[Word and element pointing records]

******

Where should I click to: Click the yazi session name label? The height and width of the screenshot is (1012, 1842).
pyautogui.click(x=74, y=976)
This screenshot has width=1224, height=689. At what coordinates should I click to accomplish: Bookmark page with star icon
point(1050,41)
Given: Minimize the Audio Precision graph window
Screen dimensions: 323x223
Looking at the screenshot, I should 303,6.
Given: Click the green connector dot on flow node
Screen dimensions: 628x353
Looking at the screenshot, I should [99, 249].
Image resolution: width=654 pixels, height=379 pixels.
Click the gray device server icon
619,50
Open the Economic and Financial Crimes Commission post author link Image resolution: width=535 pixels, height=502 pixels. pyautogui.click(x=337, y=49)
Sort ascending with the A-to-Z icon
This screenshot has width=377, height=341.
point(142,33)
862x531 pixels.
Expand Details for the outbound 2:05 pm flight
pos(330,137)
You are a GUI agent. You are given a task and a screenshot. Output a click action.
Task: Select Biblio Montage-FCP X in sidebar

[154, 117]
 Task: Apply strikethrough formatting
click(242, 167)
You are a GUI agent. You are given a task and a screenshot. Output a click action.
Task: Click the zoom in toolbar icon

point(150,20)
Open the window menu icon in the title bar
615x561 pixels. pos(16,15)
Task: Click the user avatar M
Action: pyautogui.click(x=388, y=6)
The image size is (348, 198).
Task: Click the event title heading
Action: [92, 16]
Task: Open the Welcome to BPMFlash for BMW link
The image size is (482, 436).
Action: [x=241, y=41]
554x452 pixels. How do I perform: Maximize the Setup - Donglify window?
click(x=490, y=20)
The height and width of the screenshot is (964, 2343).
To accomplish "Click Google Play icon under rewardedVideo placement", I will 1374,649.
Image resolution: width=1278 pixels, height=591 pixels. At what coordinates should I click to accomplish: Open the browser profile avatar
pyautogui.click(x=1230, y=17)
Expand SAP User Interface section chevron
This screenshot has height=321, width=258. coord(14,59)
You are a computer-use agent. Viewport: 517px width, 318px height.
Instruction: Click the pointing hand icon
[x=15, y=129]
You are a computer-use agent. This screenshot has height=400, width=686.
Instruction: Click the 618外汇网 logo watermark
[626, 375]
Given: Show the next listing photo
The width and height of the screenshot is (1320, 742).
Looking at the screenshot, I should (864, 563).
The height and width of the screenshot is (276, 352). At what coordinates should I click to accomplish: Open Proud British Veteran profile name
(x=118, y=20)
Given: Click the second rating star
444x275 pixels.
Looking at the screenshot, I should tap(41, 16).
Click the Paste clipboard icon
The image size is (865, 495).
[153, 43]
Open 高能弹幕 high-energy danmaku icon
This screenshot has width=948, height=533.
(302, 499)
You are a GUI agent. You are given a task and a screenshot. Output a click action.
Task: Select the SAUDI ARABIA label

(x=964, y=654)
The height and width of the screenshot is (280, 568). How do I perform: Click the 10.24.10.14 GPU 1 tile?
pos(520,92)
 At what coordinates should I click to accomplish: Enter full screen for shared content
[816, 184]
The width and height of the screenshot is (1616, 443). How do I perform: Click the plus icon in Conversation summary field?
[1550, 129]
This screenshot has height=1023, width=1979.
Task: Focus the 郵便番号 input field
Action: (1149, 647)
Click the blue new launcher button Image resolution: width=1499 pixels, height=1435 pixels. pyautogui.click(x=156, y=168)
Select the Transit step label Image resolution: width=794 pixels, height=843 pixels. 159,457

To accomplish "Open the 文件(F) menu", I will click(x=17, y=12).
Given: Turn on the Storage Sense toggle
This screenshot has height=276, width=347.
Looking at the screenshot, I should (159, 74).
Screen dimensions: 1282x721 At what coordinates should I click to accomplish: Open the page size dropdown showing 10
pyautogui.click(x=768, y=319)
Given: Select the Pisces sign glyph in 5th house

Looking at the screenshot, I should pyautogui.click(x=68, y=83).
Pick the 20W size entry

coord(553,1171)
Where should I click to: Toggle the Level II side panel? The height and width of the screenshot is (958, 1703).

******

» **CHALLENGE**
Copy out every line of the records above word for word.

» **RESPONSE TO THIS TASK**
Where should I click to: Click the yazi session name label? The height and width of the screenshot is (1012, 1842).
pyautogui.click(x=74, y=976)
This screenshot has width=1224, height=689. At what coordinates should I click to accomplish: Bookmark page with star icon
point(1050,41)
Given: Minimize the Audio Precision graph window
Screen dimensions: 323x223
Looking at the screenshot, I should 303,6.
Given: Click the green connector dot on flow node
Screen dimensions: 628x353
Looking at the screenshot, I should [99, 249].
Image resolution: width=654 pixels, height=379 pixels.
Click the gray device server icon
619,50
Open the Economic and Financial Crimes Commission post author link Image resolution: width=535 pixels, height=502 pixels. pyautogui.click(x=337, y=49)
Sort ascending with the A-to-Z icon
This screenshot has width=377, height=341.
point(142,33)
862x531 pixels.
Expand Details for the outbound 2:05 pm flight
pos(330,137)
You are a GUI agent. You are given a task and a screenshot. Output a click action.
Task: Select Biblio Montage-FCP X in sidebar

[154, 117]
 Task: Apply strikethrough formatting
click(242, 167)
You are a GUI agent. You are given a task and a screenshot. Output a click action.
Task: Click the zoom in toolbar icon

point(150,20)
Open the window menu icon in the title bar
615x561 pixels. pos(16,15)
Task: Click the user avatar M
Action: pyautogui.click(x=388, y=6)
The image size is (348, 198).
Task: Click the event title heading
Action: [92, 16]
Task: Open the Welcome to BPMFlash for BMW link
The image size is (482, 436).
Action: [x=241, y=41]
554x452 pixels. How do I perform: Maximize the Setup - Donglify window?
click(x=490, y=20)
The height and width of the screenshot is (964, 2343).
To accomplish "Click Google Play icon under rewardedVideo placement", I will 1374,649.
Image resolution: width=1278 pixels, height=591 pixels. At what coordinates should I click to accomplish: Open the browser profile avatar
pyautogui.click(x=1230, y=17)
Expand SAP User Interface section chevron
This screenshot has height=321, width=258. coord(14,59)
You are a computer-use agent. Viewport: 517px width, 318px height.
Instruction: Click the pointing hand icon
[x=15, y=129]
You are a computer-use agent. This screenshot has height=400, width=686.
Instruction: Click the 618外汇网 logo watermark
[626, 375]
Given: Show the next listing photo
The width and height of the screenshot is (1320, 742).
Looking at the screenshot, I should (864, 563).
The height and width of the screenshot is (276, 352). At what coordinates should I click to accomplish: Open Proud British Veteran profile name
(x=118, y=20)
Given: Click the second rating star
444x275 pixels.
Looking at the screenshot, I should tap(41, 16).
Click the Paste clipboard icon
The image size is (865, 495).
[153, 43]
Open 高能弹幕 high-energy danmaku icon
This screenshot has width=948, height=533.
(302, 499)
You are a GUI agent. You are given a task and a screenshot. Output a click action.
Task: Select the SAUDI ARABIA label

(x=964, y=654)
The height and width of the screenshot is (280, 568). How do I perform: Click the 10.24.10.14 GPU 1 tile?
pos(520,92)
 At what coordinates should I click to accomplish: Enter full screen for shared content
[816, 184]
The width and height of the screenshot is (1616, 443). How do I perform: Click the plus icon in Conversation summary field?
[1550, 129]
This screenshot has height=1023, width=1979.
Task: Focus the 郵便番号 input field
Action: (1149, 647)
Click the blue new launcher button Image resolution: width=1499 pixels, height=1435 pixels. pyautogui.click(x=156, y=168)
Select the Transit step label Image resolution: width=794 pixels, height=843 pixels. 159,457

To accomplish "Open the 文件(F) menu", I will click(x=17, y=12).
Given: Turn on the Storage Sense toggle
This screenshot has height=276, width=347.
Looking at the screenshot, I should (159, 74).
Screen dimensions: 1282x721 At what coordinates should I click to accomplish: Open the page size dropdown showing 10
pyautogui.click(x=768, y=319)
Given: Select the Pisces sign glyph in 5th house

Looking at the screenshot, I should pyautogui.click(x=68, y=83).
Pick the 20W size entry

coord(553,1171)
Where should I click to: Toggle the Level II side panel? The height and width of the screenshot is (958, 1703).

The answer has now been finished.